If any error occurs, then 0 is returned.
Warning: unfortunately, INADDR_ANY == 0 !!!!
- - - - - - - - - - - - - - - - - - - - - - - - - - - - - - - - - - - - - - - -
Note: this function should cache IP addresses, because the DNS look-ups are very
costly.
------------------------------------------------------------------------------*/
//----------------------//
// hostname2ip //
//----------------------//
uint32 hostname2ip(const char* hostname) {
if (nullstr(hostname))
return INADDR_ANY; // The default local host IP address.
// Try to decode address as a dotted address:
uint32 addr_net = inet_addr(hostname);
uint32 addr = ntohl(addr_net); // Convert to host order.
// If not a dotted address, try the /etc/hosts file etc.:
if (addr_net == u_long(-1)) {
// The gethostbyname() call seems to require two TCP connections!
hostent* pe = gethostbyname(hostname);
if (pe && *pe->h_addr_list)
addr = ntohl(*(uint32*)*pe->h_addr_list);
else
addr = 0;
}
return addr;
} // End of function hostname2ip.
/*------------------------------------------------------------------------------
Function to interface to the Unix sendto function.
------------------------------------------------------------------------------*/
//----------------------//
// sendto //
//----------------------//
int sendto(int fd_udp, const char* bytes, int n_bytes,
uint32 host, uint16 port) {
if (fd_udp < 0 || !bytes || n_bytes < 0)
return -1;
sockaddr_in to;
set_in(to, host, port);
// Transmit the UDP packet:
int flags = 0;
return sendto(fd_udp, bytes, n_bytes, flags, (sockaddr*)&to, sizeof(to));
} // End of function sendto.
/*------------------------------------------------------------------------------
Function to interface to the Unix sendto function.
This does not permit sending of empty UDP packets.
------------------------------------------------------------------------------*/
//----------------------//
// sendto //
//----------------------//
int sendto(int fd_udp, const nbytes& buf, const sockaddr_in& to) {
if (fd_udp < 0 || buf.empty())
return -1;
// Transmit the UDP packet:
int flags = 0;
return sendto(fd_udp, buf.bytes(), buf.n_bytes(), flags,
(sockaddr*)&to, sizeof(to));
} // End of function sendto.
/*------------------------------------------------------------------------------
This function opens a UDP port for listening.
The UDP port numbers from port1 to (port1 + n_tries - 1) are tried
until one of them can successfully be opened and put into non-blocking mode.
port1 is assumed to be in host byte-order.
- - - - - - - - - - - - - - - - - - - - - - - - - - - - - - - - - - - - - - - -
Return value:
>= 0 fd of successfully opened UDP port.
eBAD_ARGUMENT erroneous argument
eSOCKET_FAILED could not open UDP socket;
eBIND_FAILED could not bind any of the n_tries sockets;
eNONBLOCKING_FAILED could not put port into non-blocking mode.

****************************************

• [WHAT THIS EXERCISE ASKS]:
A – Using the code excerpt, decide whether each statement agrees with it: (i) hostname2ip returns INADDR_ANY when given a null hostname; (ii) the sendto version that takes an nbytes buffer permits sending empty UDP packets; (iii) the UDP port opener assumes port1 is in network byte-order. Answer yes or no for each, quoting the deciding words.
B – Rewrite the paragraph of the code excerpt beginning "This function opens a UDP port for listening" as a short list that keeps its main facts.

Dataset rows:
****************************************

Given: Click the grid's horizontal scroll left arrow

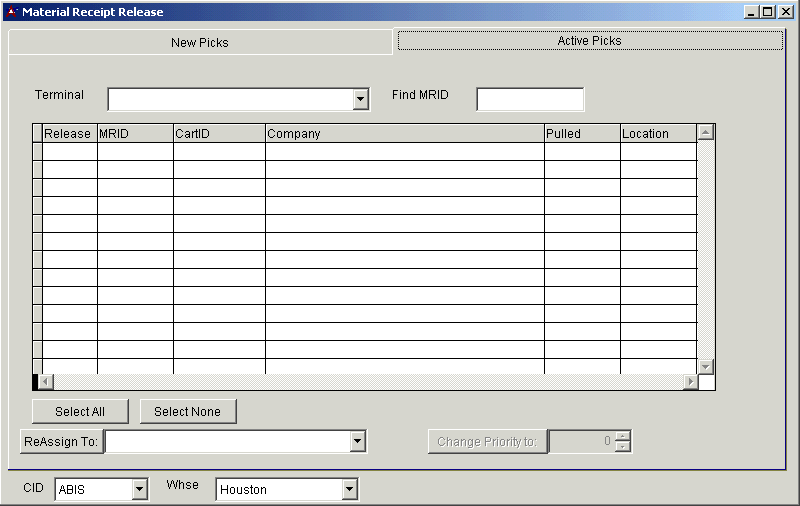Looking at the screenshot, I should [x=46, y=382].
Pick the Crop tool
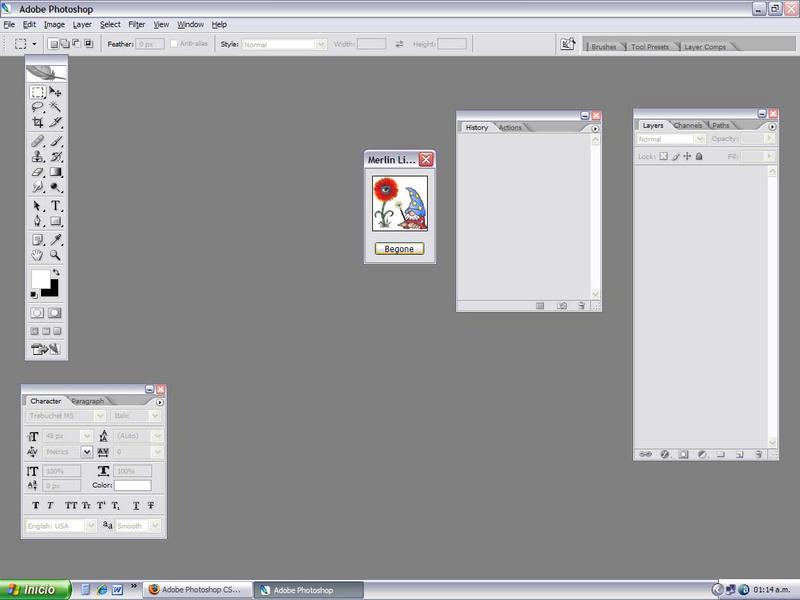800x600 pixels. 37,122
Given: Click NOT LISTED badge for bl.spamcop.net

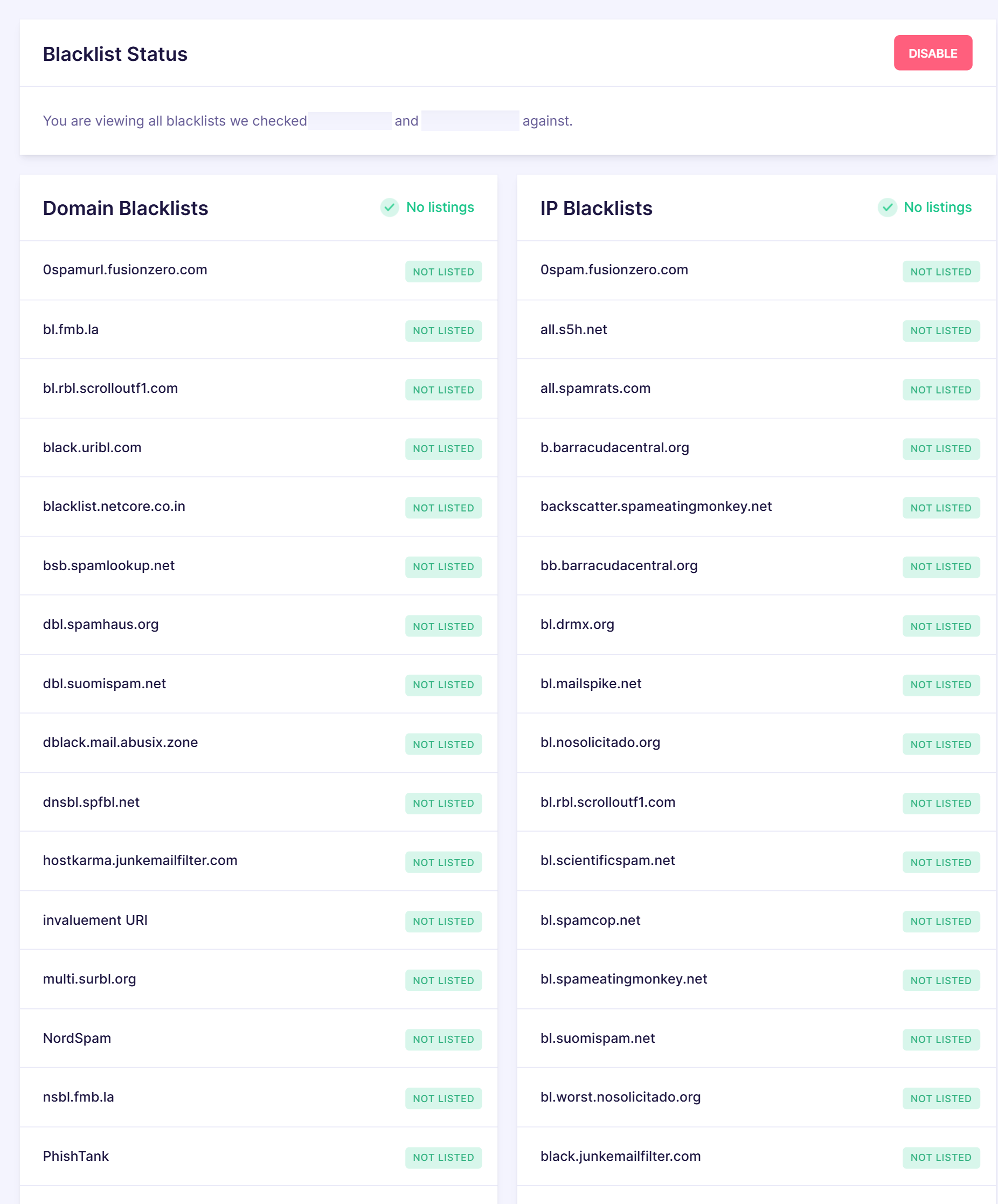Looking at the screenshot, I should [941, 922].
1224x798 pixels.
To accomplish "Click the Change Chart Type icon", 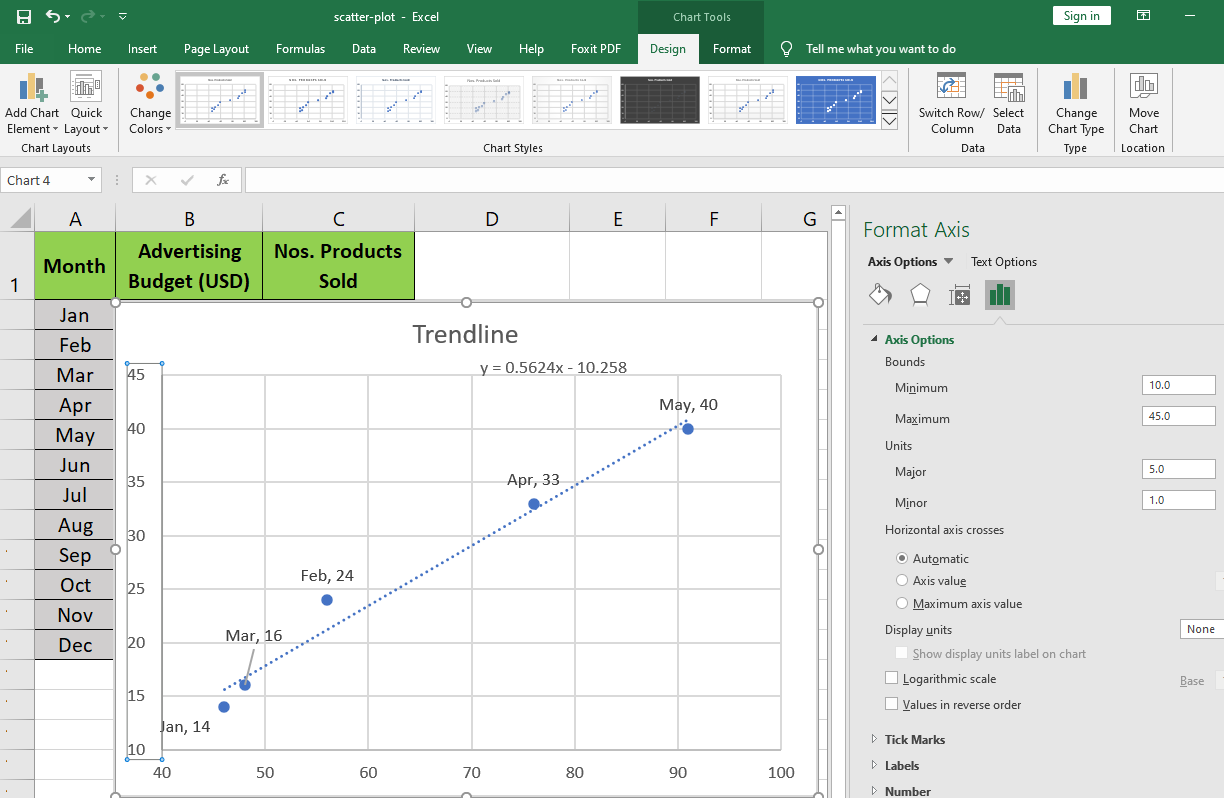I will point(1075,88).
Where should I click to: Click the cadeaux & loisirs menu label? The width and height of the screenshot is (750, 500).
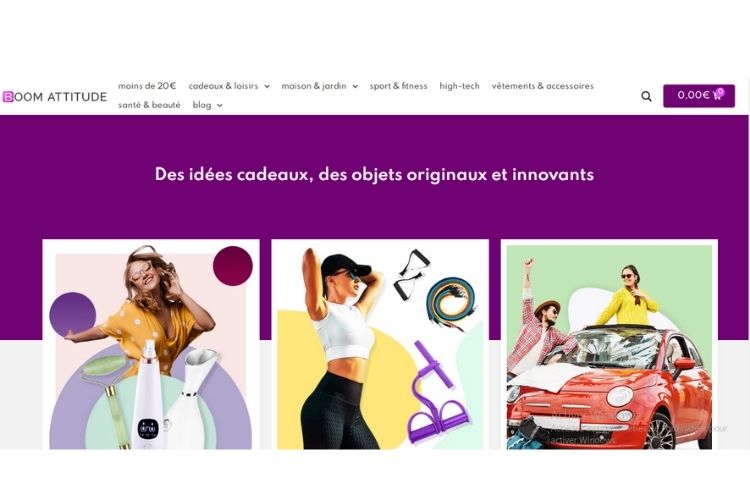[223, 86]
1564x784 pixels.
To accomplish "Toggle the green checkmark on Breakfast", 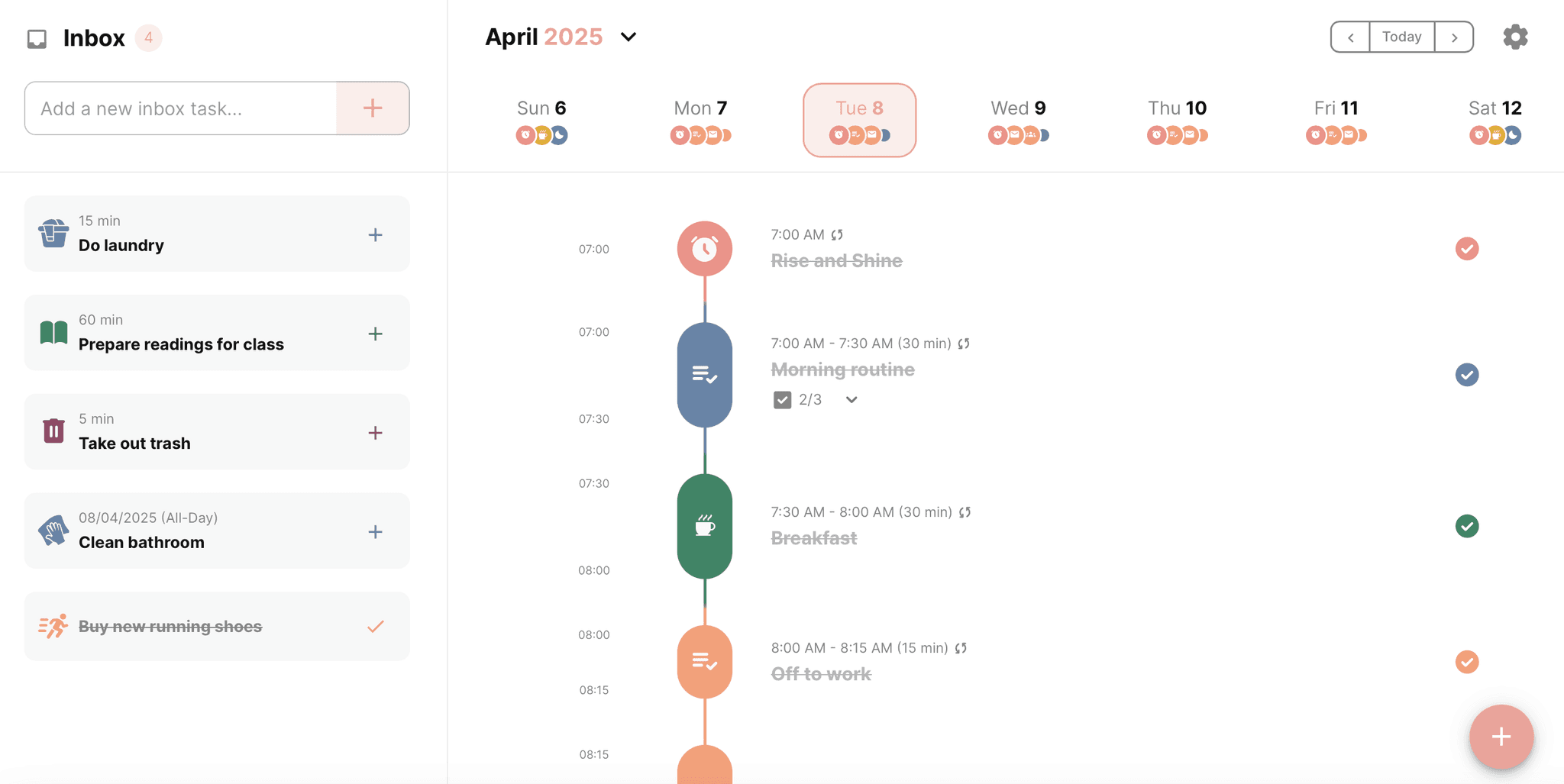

****************************************

• [SOLUTIONS TO THE TASKS]:
A –
(i) Yes: "return INADDR_ANY; // The default local host IP address."
(ii) No: "This does not permit sending of empty UDP packets."
(iii) No: "port1 is assumed to be in host byte-order."

B –
- Opens a UDP port for listening.
- Tries ports port1 through (port1 + n_tries - 1).
- Stops when one opens successfully and is put into non-blocking mode.
- Assumes port1 is in host byte-order.